I genitori considerano la particolarità di avere entrambi i figli transgender come uno strato di difficoltà in più rispetto al classico rapporto genitori/figli, conflittuale a causa della pubertà e dell’adolescenza. All’inizio del film, il racconto del vestito da comprare al cagnolino si risolve in una risata quando la mamma ricorda che proprio i figli la sgridarono perché non voleva comprare un tutù al cane: “Non osare imporre i tuoi cliché di gender al nostro cane! Magari è un cane transessuale!”. Luca e Ren sono totalmente consapevoli di essere transessuali e dell’atipicità della loro realtà familiare, complicata dal desiderio della secondogenita di partecipare come bambina allo stesso concorso di bellezza al quale il fratello aveva partecipato qualche anno prima.

La presenza dei registi è discreta ma emerge con rilevanza non tanto nelle interviste frontali quanto nella costruzione delle scene, della narrazione. Si percepisce la ricerca della corretta modalità di racconto in ogni frangente: degna di fiducia quando i protagonisti parlano direttamente in macchina, stando magari sdraiati sui loro letti; onesta con lo spettatore quando si interviene graficamente nell’inquadratura per riportare i testi dei messaggi che Luca si scambia con una ragazza. Si tratta di una presenza mai invadente: rispettano i limiti che Luca e Ren hanno evidentemente stabilito ma non fingono di non essere coinvolti come filmaker. Il loro è uno sguardo in prima persona che fa sentire lo spettatore accolto all’interno della famiglia. In questo, Reed e Hunt riescono perfettamente a cogliere lo spirito dei personaggi che hanno di fronte e a farne materia per il loro documentario: se la difficoltà dei protagonisti deriva dal timore di non essere accettati dalla società, il film sembra scardinare questo timore facendo sì che sia la famiglia ad essere inclusiva del mondo esterno, accettandone la partecipazione – tramite la macchina da presa - ai viaggi in macchina, alle discussioni, alle sedute delle psicoterapie di gruppo.

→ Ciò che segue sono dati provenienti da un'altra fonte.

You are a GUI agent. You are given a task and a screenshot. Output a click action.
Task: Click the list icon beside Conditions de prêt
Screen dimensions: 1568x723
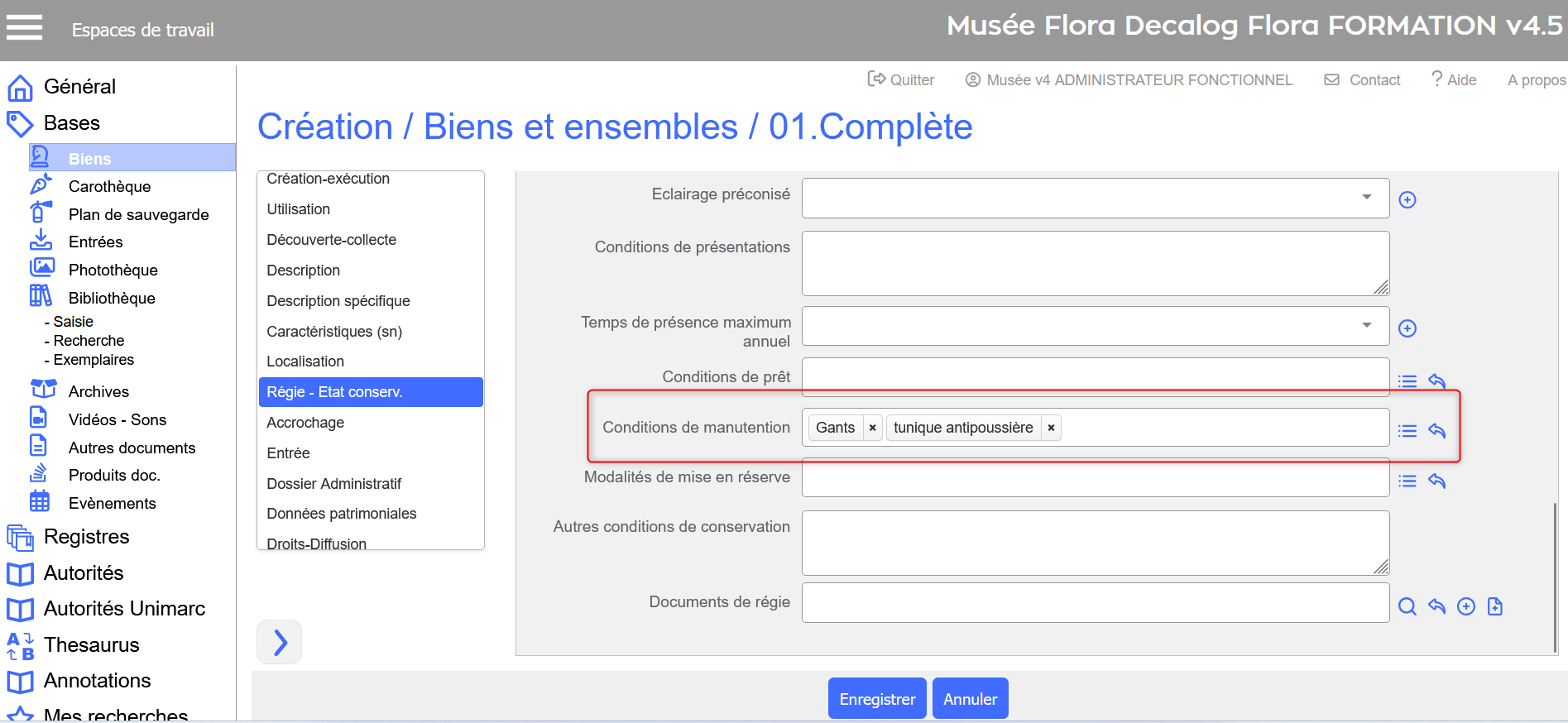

Pur dando il dovuto spazio alle difficoltà affrontate dai ragazzi (la depressione di Luca e la sua abitudine di tagliarsi, l’ansia di Ren che non vuole che arrivi la pubertà) e alle ovvie paure dei genitori sul futuro dei figli (specialmente dopo l’elezione di Trump, per il clima di intolleranza che si profila all’orizzonte), il film conquista per la positività che emana da questa famiglia, perfettamente “normale” nella sua eccezionalità.